Pemalang, Jawa Tengah - Kebebasan pers kembali tercoreng di ruang publik. Insiden pengusiran sejumlah wartawan dari Media Cetak Online Beritabersatu.com, Wartanasional.com, dan Wartajavaindo.com saat meliput konser musik di Terminal Induk Pemalang, menuai kecaman keras dari Ketua Umum Gabungan Media Online Cetak Ternama (GMOCT), Agung Sulistio. Ia menyebut tindakan tersebut sebagai bentuk pembungkaman informasi dan pelanggaran serius terhadap Undang-Undang Nomor 40 Tahun 1999 tentang Pers.
Agung Sulistio menegaskan bahwa jurnalis yang hadir di lokasi telah menunjukkan identitas resmi dan menjalankan tugas sesuai Kode Etik Jurnalistik Persatuan Wartawan Indonesia (KIP). Namun, mereka justru diusir tanpa alasan jelas oleh pihak penyelenggara. “Ini pelecehan terhadap profesi wartawan dan penghinaan terhadap amanat undang-undang. Wartawan datang bukan untuk bersenang-senang, tapi untuk menjalankan fungsi sosialnya: menyampaikan informasi kepada publik,” tegas Agung dengan nada tinggi.
Ketua Umum GMOCT itu menilai, tindakan tersebut mencerminkan minimnya pemahaman hukum dan penghormatan terhadap kebebasan pers di daerah. Ia menekankan bahwa kebebasan pers adalah hak konstitusional yang dijamin Pasal 4 ayat (2) dan (3) UU Pers, yang menegaskan bahwa pers nasional bebas dari segala bentuk penyensoran, pembredelan, atau pelarangan peliputan. “Ketika wartawan dihalang-halangi, yang dirampas bukan hanya hak mereka, tapi hak rakyat untuk tahu,” ujarnya dengan tegas.
Sementara itu, praktisi hukum dan akademisi dari Law Office Putra Pratama & Partners, Imam Subiyanto, S.H., M.H., CPM, menegaskan bahwa tindakan pengusiran terhadap wartawan termasuk delik pidana sebagaimana diatur dalam Pasal 18 ayat (1) UU Nomor 40 Tahun 1999 tentang Pers. “Siapa pun yang dengan sengaja menghambat atau menghalangi kerja jurnalistik dapat dipidana penjara dua tahun atau denda hingga Rp500 juta. Ini pelanggaran nyata terhadap kebebasan pers,” tegas Imam.

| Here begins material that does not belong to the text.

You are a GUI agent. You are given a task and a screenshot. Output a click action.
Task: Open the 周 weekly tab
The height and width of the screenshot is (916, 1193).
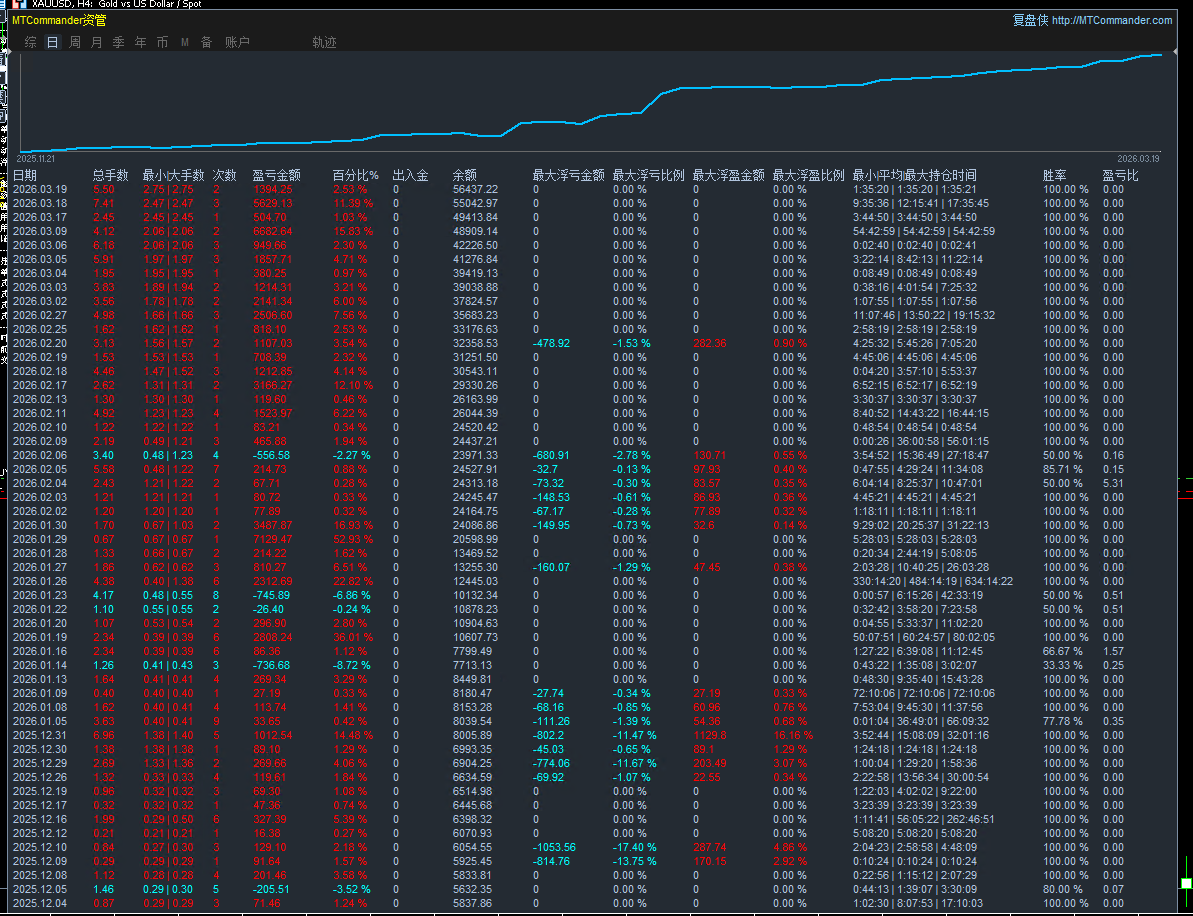point(75,42)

Agung Sulistio mendesak Pemerintah Kabupaten Pemalang, aparat penegak hukum, serta panitia penyelenggara konser untuk segera memberikan klarifikasi dan permintaan maaf terbuka kepada tiga media cetak online yang diusir. “Penyelenggara acara publik wajib menjamin akses informasi yang adil bagi seluruh jurnalis. Jangan sampai ruang publik berubah menjadi ruang pembungkaman,” ujarnya. GMOCT juga menyerukan agar pemerintah daerah mengevaluasi izin kegiatan agar kasus serupa tidak terulang.
Lebih jauh, GMOCT bersama Law Office Putra Pratama & Partners mendorong seluruh organisasi pers di Indonesia untuk mendokumentasikan dan melaporkan setiap bentuk penghalangan peliputan ke Dewan Pers dan Komisi Informasi Publik (KIP). Hal ini, kata Agung, penting untuk memastikan penegakan hukum berjalan konsisten dan kebebasan pers tetap terlindungi. “Kami tidak akan membiarkan kebebasan pers dipermainkan oleh kepentingan tertentu. Pers harus berdiri tegak di atas kebenaran,” ujarnya tegas.
Kasus pengusiran wartawan di Pemalang ini menjadi peringatan keras bagi seluruh pihak bahwa kebebasan pers tidak boleh dianggap remeh. Pers adalah pilar keempat demokrasi yang berfungsi menjaga transparansi dan akuntabilitas publik. “Jika pilar ini diruntuhkan oleh arogansi dan ketidaktahuan, maka demokrasi kita perlahan akan lumpuh. GMOCT berdiri di garis depan untuk membela kehormatan jurnalis dan memastikan hukum berjalan tanpa pandang bulu,” tutup Agung Sulistio, Ketua Umum GMOCT, dengan penuh ketegasan.